Sin embargo, es posible que pueda influir
de forma positiva la experiencia grata de
las catequesis recibidas y el cariño a la
parroquia que se logre transmitir a los niños
y a los padres. En la medida en que se encuentren
a gusto y se sientan implicados en la vida
de la parroquia, se irán identificando con
la comunidad cristiana. Hoy no es fácil que
nadie acepte desempeñar un papel meramente
pasivo, donde no tenga oportunidad de hacer
algo en favor de los otros.
También los cantos, los signos y la experiencia
de encuentro que se vive en las celebraciones
bien preparadas y participadas contribuyen
a crear lazos fraternos. Hay padres y madres
que tienen una buena formación cristiana
y han vivido la fe en otros tiempos con cierta
hondura, pero diversas circunstancias los
pueden haber llevado a caer en una apatía
espiritual. Sin embargo, son muy sensibles
a una palabra oportuna, a una experiencia
fuerte de oración en el camino educativo
de sus hijos, a una petición de ayuda y a
otros signos de que se los valora y se los
trata con afecto. Y el más elocuente para
los padres consiste en advertir que sus hijos
se han encariñado con el catequista, con
el sacerdote y con su parroquia en general.
Si no se llega al corazón de las personas,
no resulta fácil que se integren en la comunidad
y se sientan identificadas con la misma.
Cuando analizamos quiénes son los niños que
se inscriben en catequesis de perseverancia,
podemos ver que generalmente se trata de
aquellos que habían logrado desarrollar mejores
lazos afectivos.
Con los adultos, esta inserción en la parroquia
parece más fácil de conseguir. De manera
especial, cuando se los va implicando progresivamente
en los servicios de la parroquia.

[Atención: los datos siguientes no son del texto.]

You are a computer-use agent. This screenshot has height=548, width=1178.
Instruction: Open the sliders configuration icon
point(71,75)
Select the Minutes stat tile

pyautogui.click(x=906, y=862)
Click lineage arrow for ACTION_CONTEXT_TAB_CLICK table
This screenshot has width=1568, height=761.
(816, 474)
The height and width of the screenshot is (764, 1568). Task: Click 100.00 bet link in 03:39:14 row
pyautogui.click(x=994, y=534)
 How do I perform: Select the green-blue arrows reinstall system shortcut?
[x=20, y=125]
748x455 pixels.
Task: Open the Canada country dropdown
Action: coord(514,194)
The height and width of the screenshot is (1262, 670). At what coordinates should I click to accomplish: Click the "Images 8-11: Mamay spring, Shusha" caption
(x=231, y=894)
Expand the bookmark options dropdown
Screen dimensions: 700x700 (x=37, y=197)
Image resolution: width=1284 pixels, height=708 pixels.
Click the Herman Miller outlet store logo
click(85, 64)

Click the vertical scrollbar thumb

Nos enseña
la experiencia que la persona se integra
mejor cuando se percibe como protagonista
de los objetivos del grupo. Sin embargo,
en algunos catecumenados de adultos, el riesgo
consiste en que haya pequeñas comunidades
que se aíslan de la vida parroquial por considerar
que no responden satisfactoriamente a sus
necesidades. Sin olvidar que la parroquia
está llamada a ser una "comunidad de
comunidades", todo lo que contribuya
a profundizar en la comunión, el diálogo
y en la colaboración tiene que tener cierta
primacía.
3.2. La Iniciación cristiana en la pastoral
de juventud
La atención prioritaria a la pastoral de
juventud es una forma de afirmar que los
jóvenes constituyen nuestra mejor riqueza.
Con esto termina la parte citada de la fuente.